In a way, physics is also a collection of black boxes, perhaps just seemingly more elegant boxes

Gravity can be modeled as "things on the earth's surface accelerate downward at about 10 m/s², regardless of their mass". This works very well. Gravity can be modeled as "planets orbit the sun according to Kepler's laws". This also works very well.

Newton realized that these phenomena could be explained as arising from the same underlying process of an inverse square law. This is a much more useful model, and allows predictions that allow us to do things like space flight, even if it is not complete.

> What is “the underlying process”?

IMO -

The simple ones: advection, latent heat release/absorption from water changing phases, and the Coriolis force. If you need an AI for this, please take a course on differential equations.

The hard ones: droplet/ice crystal formation, cloud feedback on radiative transfer, evaporation at air-sea boundaries. If you can train a model for these processes, please, please tell someone.

"what is the underlying process" is another way of saying, all we have is models. We don't really understand anything. Even gravity. Yet, we can model gravity extremely well for practical purposes.
Exactly. Taking it further, I don’t understand how my hands work. Yet here I am typing away, without even having a good model for it, except just the language I’m using to describe what I’m doing
Physics wants to open the black boxes until it can no longer figure out how to pry the remaining boxes open!

It's not useful to draw a false equivalence between AI-style "the model predicts, that's good enough" and science as a whole which cares very much about the underlying structure.

Why are you assuming that people want to stop understanding the AI models?

If anything, AI researchers are digging deeper into the models too

And people in physics are starting to use AI tools to model physical phenomena

I think that it’s a never ending task to understand all the black boxes. Definitely not possible by a single person. But also at some level you get to circular references. There is no fixed point in the universe, there is no point 0 or origin that we can find. Everything is relative to something else

I mean how can we ever trust a microscope when the human eye can not see at that level of magnification?

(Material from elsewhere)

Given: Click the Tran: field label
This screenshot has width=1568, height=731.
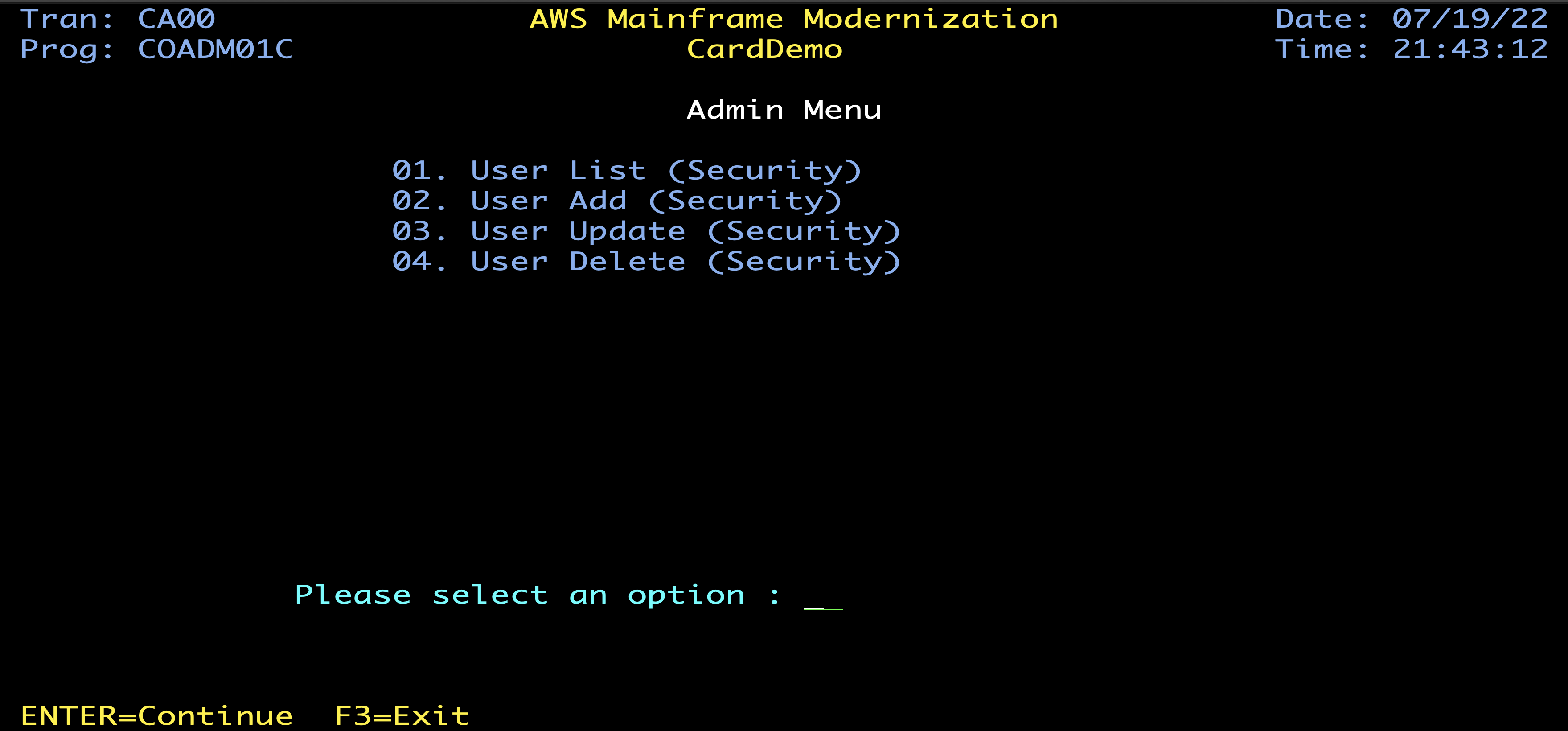Looking at the screenshot, I should click(x=67, y=20).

What if the hammer gets angry and starts hitting us in the head? How can you not see the danger in getting hit in the head by a hammer?

This is all just short term noise and no one will ask these stupid questions soon enough. In the meantime, it makes for good theater on podcasts.

Wouldn't you be able to somehow couple it with another model that takes the NN data and somehow untangles it's convoluted logic into an isomorphic human readable equation, ie. a model that has one task and that is translating NN logic into human equations.

The training data could be real physics in a simulator held up against evolutionary driven AI logic that competes against it with various goals that are then evaluated and if given a high score then marked as isomorphic and given enough runs you'd get a dataset.

Very cool idea! I wonder how simple could the NNs be to model some basic physical process?
I think at some point it is worth admitting that there are variables you can't account for. Like the precise geography - the models model an area 1 mile square as a single vector, maybe even more coarse. They don't model every tree, rock, and bush. In a neural net you can just have "weight goop" which accounts for the net effect of these unmodeled features, but in a traditional model adding "fudge factors" and extrapolating back from the model to points of interest is tricky.
I think we understand the processes just fine. The issue is that we can't get a "closed form" solution for 10^100 interactions per planck time.
That's like saying chemistry has nothing to understand because we know Schrodinger's wave equation. Or that we understand biology and psychology just for for the same reason.
Yeah, I think that makes sense. Those systems are similar in that they are made of zillions of tiny parts and there's no way to pull a one equation to rule them all out of it. We could, given infinite compute, but it's just not feasible.